I recently watched a women’s international between England and Holland which was shown live on Sky Sports. I’d seen highlights of matches from the women’s football tournament at the Sydney Olympics, but this was the first time I’d sat through an entire 90-minute game. And after a dire 0-0 draw with barely a shot on goal, it is likely to be the last time, too (unless Anna Kournikova switches sports).
I have read that the women’s game is the fastest-growing sport in Britain and that what female players lack in physical power they more than make up for in technical skill. Technical skill my arse. There were a few neat touches but just as many elementary mistakes. Overall I’d say the technical standard was sub-Vauxhall Conference – and they played, dare I say it, like a bunch of girls.
I’m not arguing, as the Football Association (FA) did 50 years ago, that ‘the game of football is quite unsuitable for females and ought not to be encouraged’. There is no biological law that prevents women from playing football. Indeed, England’s Kelly Smith, who plays professionally in the USA, did look a class above the mostly amateur players around her. Her technique, physical strength and superior fitness demonstrate that, with professional coaching, female players are capable of reaching a much higher standard. However, unless standards are raised in Britain, women’s football will remain quite unsuitable for public consumption.
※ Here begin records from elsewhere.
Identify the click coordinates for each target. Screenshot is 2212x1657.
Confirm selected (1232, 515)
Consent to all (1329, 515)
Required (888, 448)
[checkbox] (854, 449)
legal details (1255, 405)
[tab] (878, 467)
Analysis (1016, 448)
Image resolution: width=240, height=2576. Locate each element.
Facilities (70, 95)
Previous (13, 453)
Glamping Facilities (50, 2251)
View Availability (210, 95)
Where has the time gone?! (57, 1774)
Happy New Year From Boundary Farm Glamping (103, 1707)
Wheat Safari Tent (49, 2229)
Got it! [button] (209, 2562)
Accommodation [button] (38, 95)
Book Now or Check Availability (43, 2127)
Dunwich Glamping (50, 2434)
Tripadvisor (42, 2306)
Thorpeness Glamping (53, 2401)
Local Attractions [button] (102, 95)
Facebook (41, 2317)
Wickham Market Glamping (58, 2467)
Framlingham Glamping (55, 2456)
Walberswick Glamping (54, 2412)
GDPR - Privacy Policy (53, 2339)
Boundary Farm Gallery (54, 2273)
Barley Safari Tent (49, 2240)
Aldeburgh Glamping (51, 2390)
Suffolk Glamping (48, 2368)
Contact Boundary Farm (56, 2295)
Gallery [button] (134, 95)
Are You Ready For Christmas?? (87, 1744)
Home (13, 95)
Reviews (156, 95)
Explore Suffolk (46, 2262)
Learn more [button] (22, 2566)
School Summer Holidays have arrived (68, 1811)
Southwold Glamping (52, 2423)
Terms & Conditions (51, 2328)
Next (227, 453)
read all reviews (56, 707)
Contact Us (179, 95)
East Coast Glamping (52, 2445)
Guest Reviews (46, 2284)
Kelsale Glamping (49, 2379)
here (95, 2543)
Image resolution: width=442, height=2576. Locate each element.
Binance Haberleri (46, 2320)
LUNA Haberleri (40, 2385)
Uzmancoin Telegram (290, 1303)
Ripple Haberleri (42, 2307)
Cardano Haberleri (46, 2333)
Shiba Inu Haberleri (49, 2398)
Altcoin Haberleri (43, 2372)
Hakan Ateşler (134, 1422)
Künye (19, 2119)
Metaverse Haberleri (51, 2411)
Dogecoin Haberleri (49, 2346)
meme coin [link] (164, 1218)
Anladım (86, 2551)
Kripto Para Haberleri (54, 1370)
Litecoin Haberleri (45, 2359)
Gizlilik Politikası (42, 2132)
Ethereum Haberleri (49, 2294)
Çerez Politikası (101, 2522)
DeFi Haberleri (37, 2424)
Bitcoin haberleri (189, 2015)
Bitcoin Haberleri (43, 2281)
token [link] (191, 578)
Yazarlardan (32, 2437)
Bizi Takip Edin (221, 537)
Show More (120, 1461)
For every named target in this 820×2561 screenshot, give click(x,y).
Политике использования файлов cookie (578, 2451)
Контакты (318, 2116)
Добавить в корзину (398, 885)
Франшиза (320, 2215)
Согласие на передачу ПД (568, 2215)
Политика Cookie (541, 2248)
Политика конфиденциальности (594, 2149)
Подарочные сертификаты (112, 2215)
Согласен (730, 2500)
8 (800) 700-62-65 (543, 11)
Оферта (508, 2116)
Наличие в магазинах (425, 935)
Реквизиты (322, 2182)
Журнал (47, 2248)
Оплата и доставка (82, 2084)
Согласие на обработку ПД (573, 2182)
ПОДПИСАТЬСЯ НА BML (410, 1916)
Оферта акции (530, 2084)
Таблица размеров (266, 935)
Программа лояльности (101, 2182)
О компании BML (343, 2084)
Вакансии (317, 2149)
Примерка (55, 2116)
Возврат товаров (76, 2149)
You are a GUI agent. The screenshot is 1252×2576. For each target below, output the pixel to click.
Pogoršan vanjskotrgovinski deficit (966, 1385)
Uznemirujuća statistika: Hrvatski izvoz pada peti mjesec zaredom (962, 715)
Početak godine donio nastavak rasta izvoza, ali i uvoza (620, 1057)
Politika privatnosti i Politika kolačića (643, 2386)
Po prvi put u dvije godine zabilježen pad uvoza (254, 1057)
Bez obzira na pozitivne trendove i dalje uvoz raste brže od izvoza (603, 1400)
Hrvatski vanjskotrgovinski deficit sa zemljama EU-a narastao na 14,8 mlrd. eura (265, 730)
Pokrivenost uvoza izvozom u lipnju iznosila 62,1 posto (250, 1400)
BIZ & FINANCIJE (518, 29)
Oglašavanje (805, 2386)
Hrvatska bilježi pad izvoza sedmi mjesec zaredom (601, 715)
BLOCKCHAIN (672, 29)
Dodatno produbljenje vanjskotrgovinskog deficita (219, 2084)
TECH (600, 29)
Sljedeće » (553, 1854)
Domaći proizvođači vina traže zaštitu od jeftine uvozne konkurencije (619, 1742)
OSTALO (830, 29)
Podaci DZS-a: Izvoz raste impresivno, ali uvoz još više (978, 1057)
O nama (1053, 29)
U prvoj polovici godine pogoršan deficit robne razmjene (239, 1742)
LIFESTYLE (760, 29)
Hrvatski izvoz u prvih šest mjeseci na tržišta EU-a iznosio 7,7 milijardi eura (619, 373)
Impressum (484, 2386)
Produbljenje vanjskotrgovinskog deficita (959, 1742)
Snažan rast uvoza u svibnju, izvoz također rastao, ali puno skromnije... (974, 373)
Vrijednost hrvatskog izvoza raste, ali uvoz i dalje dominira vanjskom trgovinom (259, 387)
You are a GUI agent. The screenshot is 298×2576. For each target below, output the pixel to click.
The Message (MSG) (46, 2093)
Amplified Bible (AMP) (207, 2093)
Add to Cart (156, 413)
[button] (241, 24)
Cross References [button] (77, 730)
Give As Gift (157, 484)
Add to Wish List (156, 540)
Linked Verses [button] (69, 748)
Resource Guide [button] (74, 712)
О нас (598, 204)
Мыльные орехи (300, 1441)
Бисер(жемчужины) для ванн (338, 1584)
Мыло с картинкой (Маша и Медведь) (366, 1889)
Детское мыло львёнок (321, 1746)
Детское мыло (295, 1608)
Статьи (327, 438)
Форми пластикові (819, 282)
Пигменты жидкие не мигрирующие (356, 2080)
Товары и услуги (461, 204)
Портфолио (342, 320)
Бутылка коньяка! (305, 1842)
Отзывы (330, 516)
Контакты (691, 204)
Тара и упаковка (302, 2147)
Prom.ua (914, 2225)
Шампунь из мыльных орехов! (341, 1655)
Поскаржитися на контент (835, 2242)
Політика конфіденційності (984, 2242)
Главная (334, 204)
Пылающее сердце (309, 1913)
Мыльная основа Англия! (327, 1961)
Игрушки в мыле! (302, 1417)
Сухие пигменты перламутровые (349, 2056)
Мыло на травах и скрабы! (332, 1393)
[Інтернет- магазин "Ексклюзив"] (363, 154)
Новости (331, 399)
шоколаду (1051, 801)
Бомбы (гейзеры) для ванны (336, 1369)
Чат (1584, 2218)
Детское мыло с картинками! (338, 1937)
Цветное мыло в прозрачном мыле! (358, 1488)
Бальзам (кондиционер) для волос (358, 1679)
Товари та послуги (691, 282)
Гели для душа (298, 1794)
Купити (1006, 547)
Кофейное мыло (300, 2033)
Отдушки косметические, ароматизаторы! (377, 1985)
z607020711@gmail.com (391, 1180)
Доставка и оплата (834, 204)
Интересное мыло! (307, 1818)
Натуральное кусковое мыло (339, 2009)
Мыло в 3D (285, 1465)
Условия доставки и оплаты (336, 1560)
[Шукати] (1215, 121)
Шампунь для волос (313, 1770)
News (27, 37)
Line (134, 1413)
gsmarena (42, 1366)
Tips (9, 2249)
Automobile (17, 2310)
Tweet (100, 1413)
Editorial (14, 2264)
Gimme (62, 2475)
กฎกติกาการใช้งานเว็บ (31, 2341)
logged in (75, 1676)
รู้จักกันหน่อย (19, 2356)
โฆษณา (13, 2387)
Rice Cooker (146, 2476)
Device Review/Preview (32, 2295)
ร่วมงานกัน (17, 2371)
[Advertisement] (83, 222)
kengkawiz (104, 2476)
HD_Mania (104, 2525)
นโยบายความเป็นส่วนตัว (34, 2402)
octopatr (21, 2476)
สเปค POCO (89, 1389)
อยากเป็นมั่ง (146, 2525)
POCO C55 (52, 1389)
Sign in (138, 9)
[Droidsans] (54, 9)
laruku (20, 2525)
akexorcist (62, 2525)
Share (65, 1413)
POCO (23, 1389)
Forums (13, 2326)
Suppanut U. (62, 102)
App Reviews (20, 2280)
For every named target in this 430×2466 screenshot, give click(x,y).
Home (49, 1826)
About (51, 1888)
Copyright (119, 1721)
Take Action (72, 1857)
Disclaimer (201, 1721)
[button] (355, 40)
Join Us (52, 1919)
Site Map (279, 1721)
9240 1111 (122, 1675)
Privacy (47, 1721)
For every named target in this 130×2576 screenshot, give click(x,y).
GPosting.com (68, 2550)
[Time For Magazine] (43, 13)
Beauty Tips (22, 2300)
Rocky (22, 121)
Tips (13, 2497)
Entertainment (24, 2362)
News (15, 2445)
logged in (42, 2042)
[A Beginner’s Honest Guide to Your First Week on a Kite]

Given that only 5000 spectators turned up to watch England play Holland you wonder why Sky Sports televised the match on its prime-time Sunday afternoon timeslot. The answer lies not in popular demand for women’s football – the women’s Premier League attracts tiny crowds – but in its significance to the football authorities.
‘The future of football is feminine’, FIFA president Sepp Blatter famously declared in 1999. But he didn’t just mean that more women should play football – he meant that the culture of men’s football should be feminised. FIFA sees female players as role models for the way all footballers should conduct themselves. Over the past decade FIFA has conducted a relentless drive to outlaw aggressive play to such an extent that football is fast becoming a non-contact sport. Moreover, feminisation has become a useful proxy cause through which FIFA can attack the ‘greed’ of the modern male professional.
At a 1999 conference FIFA delegate Keith Cooper hailed women footballers as ‘ambassadors for the sport’ because they ‘do not necessarily have dollar signs in mind’, praising the participants in the 1999 women’s World Cup for being ‘accessible, cooperative, decent, and not solely interested in what they might get out of it for themselves in the long run’. By contrast, the ‘problem with male professional football is that it has become all about agents, clubs going to the stock market, and large amounts of money’ (1).
FIFA’s promotion of women’s football is not motivated by an egalitarian impulse but by a Corinthian disdain for commercialisation of sport. The irony is that, from what I’ve seen of the women’s game in Britain, it is held back by the very thing that FIFA finds so attractive: its amateurism.